Q: What is Specific devise in regards to deceased spouse owned property
Spouses Sister is executor of the estate and her lawyer mentioned specific devise in regards to the house in deceased spouse’s name only.
I need to file a petition to transfer the property to my name.
The joint property looks like I don’t need to do anything until I sell it
A: I am very sorry for your loss and the passing of your spouse, please accept my condolences for you and your family at this difficult and sad time. Generally, and you should have the property deed reviewed and all documents reviewed by your own probate attorney, but generally, the property should transfer to you directly if you are both on the deed, usually all that would be required is the recording of a death certificate, if this is not the case, then you may have to file your own petition with your own attorney if the probate attorney is no helpful, if it is Homestead property, then likely a Petition to Determine Homestead with the Probate Court. Otherwise, the property may be part of probate and then it should be put into your name as part of the probate process, again, if Homestead, relatively sooner than later. I would also mention, if the probate attorney is not being helpful, remember, they represent the interests of the estate and personal representative as it relates to probate, you as a spouse and beneficiary may have divergent interests and thus if you are having issues and or problems you likely should have your own probate attorney reviewing documents and what needs to be done. In addition, if there is no Will and even if there is a Will, you as a surviving spouse have substantial rights always, the Will from your spouse should clarify much and you should have a copy to review, but no matter what the Will states, you have specific and substantial rights as long as you did not sign a pre or post nuptial agreement. The probate attorney should be substantially more forthcoming on the property and precisely the status and what needs to be done and anticipate timelines, if not, you likely need your own attorney I would advise.
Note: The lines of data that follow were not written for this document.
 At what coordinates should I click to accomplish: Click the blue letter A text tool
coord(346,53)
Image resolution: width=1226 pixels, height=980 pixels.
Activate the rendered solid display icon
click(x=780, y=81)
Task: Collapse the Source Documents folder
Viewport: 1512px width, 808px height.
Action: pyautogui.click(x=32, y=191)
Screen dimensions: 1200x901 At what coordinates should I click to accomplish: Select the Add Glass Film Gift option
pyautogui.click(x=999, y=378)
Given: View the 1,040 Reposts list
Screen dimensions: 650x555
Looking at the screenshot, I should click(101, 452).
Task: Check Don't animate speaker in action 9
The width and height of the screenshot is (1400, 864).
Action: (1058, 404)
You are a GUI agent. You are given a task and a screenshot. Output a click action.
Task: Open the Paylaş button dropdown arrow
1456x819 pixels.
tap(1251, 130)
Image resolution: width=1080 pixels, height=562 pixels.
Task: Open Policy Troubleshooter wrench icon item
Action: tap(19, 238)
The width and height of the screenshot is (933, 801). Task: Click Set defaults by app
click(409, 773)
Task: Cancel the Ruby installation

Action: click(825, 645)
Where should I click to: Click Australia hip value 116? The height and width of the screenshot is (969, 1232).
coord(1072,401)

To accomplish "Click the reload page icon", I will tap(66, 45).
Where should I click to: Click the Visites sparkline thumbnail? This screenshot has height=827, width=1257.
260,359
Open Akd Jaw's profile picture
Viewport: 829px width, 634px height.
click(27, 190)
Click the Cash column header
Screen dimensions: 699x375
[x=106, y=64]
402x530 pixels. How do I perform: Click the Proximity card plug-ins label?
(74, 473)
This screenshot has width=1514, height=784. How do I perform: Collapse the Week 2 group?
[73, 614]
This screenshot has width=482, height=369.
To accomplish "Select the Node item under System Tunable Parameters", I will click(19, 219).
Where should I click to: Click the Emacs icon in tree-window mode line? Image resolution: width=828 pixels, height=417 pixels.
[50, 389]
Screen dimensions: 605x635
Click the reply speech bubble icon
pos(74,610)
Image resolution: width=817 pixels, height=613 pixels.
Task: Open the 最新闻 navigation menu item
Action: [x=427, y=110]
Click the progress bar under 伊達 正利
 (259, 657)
A: To answer the question, a "specific devise" is language in a will which provides that a certain person is to inherit a specific piece of property, as opposed to a specific fraction of the entire estate.
A: Transferring assets from a deceased individual to another party can be a complicated undertaking. To safeguard against potential legal disputes in the future, it is advisable to seek legal counsel from a lawyer who can assist you throughout this intricate procedure. Furthermore, the lawyer can offer guidance on any potential tax implications. It is strongly recommended that you promptly seek legal advice.